Rob Bell tells the story of Isambard Kingdom Brunel
Status: In Development
Runtime: 60 minutes
Brunel: The Man Who Built Britain - SS Great Britain - Netflix
SS Great Britain is a museum ship and former passenger steamship, which was advanced for her time. She was the longest passenger ship in the world from 1845 to 1854. She was designed by Isambard Kingdom Brunel for the Great Western Steamship Company's transatlantic service between Bristol and New York. While other ships had been built of iron or equipped with a screw propeller, Great Britain was the first to combine these features in a large ocean-going ship. She was the first iron steamer to cross the Atlantic, which she did in 1845, in the time of 14 days. The ship is 322 ft (98 m) in length and has a 3,400-ton displacement. She was powered by two inclined 2 cylinder engines of the direct-acting type, with twin 88 in (220 cm) bore, 6-foot (1.8 m) stroke cylinders.
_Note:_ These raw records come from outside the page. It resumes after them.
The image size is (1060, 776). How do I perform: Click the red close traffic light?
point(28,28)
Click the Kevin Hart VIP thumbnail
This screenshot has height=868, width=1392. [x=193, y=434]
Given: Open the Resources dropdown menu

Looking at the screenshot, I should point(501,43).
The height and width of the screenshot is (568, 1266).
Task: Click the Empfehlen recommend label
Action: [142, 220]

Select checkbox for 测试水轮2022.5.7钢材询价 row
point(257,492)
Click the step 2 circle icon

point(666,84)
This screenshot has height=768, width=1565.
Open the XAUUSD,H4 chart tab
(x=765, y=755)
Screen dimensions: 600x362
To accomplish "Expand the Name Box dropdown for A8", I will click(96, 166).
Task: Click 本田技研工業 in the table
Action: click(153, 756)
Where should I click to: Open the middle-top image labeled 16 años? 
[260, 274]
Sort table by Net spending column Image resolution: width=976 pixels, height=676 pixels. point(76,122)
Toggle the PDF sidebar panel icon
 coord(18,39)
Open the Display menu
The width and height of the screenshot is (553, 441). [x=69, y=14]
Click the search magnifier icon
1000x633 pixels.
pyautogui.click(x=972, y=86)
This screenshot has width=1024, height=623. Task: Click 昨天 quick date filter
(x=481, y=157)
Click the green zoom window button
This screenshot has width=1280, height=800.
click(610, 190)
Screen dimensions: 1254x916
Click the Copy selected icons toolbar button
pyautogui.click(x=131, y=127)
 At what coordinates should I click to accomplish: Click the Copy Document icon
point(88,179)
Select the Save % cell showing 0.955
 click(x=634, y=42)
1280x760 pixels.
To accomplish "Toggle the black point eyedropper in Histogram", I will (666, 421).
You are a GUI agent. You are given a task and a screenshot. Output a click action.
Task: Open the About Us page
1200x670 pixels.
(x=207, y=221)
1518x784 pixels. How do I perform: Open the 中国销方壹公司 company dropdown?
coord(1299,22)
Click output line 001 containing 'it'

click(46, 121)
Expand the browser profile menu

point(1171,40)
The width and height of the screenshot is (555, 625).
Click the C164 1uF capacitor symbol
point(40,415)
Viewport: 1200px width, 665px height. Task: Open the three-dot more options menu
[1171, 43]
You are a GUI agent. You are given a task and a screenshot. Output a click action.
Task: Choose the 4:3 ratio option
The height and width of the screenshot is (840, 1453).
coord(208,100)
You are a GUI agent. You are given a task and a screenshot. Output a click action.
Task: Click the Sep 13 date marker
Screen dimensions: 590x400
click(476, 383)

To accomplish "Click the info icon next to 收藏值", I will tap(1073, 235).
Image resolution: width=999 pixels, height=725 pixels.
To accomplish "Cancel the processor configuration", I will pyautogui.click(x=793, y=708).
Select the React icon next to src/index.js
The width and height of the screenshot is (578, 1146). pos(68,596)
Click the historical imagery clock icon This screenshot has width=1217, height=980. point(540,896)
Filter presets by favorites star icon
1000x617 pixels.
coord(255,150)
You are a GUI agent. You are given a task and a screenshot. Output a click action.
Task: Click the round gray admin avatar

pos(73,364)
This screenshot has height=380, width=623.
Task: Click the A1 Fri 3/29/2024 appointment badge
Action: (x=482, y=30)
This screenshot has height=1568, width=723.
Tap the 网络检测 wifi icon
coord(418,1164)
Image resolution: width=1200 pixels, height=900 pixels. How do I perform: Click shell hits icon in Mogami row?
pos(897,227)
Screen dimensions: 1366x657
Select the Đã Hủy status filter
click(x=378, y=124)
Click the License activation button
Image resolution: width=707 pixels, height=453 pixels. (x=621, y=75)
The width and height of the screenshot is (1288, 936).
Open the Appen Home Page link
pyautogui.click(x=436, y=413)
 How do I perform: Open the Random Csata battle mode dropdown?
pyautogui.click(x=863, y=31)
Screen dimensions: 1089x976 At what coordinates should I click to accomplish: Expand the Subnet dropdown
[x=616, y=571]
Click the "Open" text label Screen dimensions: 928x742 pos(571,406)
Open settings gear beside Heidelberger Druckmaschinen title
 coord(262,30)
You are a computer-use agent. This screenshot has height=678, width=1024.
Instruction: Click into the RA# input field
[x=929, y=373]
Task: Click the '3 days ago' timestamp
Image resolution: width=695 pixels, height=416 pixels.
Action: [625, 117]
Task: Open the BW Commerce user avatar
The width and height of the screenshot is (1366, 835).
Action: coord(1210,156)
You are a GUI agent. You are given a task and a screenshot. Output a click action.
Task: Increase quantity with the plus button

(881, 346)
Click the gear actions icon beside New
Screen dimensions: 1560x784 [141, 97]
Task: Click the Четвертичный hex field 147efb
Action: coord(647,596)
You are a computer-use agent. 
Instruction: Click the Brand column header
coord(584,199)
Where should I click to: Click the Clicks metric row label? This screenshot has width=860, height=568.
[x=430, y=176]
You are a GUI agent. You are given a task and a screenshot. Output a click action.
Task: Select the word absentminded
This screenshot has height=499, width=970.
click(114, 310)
She was also provided with secondary sail power. The four decks provided accommodation for a crew of 120, plus 360 passengers who were provided with cabins, dining, and promenade saloons. When launched in 1843, Great Britain was by far the largest vessel afloat. However, her protracted construction and high cost had left her owners in a difficult financial position, and they were forced out of business in 1846 having spent all their funds re-floating the ship after she was run aground at Dundrum Bay after a navigational error. In 1852 she was sold for salvage and repaired. Great Britain carried thousands of immigrants to Australia from 1852 until converted to sail in 1881. Three years later, she was retired to the Falkland Islands where she was used as a warehouse, quarantine ship and coal hulk until scuttled in 1937. In 1970, following a cash donation by Sir Jack Hayward that paid for the vessel to be towed back to the UK, Great Britain was returned to the Bristol dry dock where she was built. Now listed as part of the National Historic Fleet, she is an award-winning visitor attraction and museum ship in Bristol Harbour, with between 150,000 and 200,000 visitors annually.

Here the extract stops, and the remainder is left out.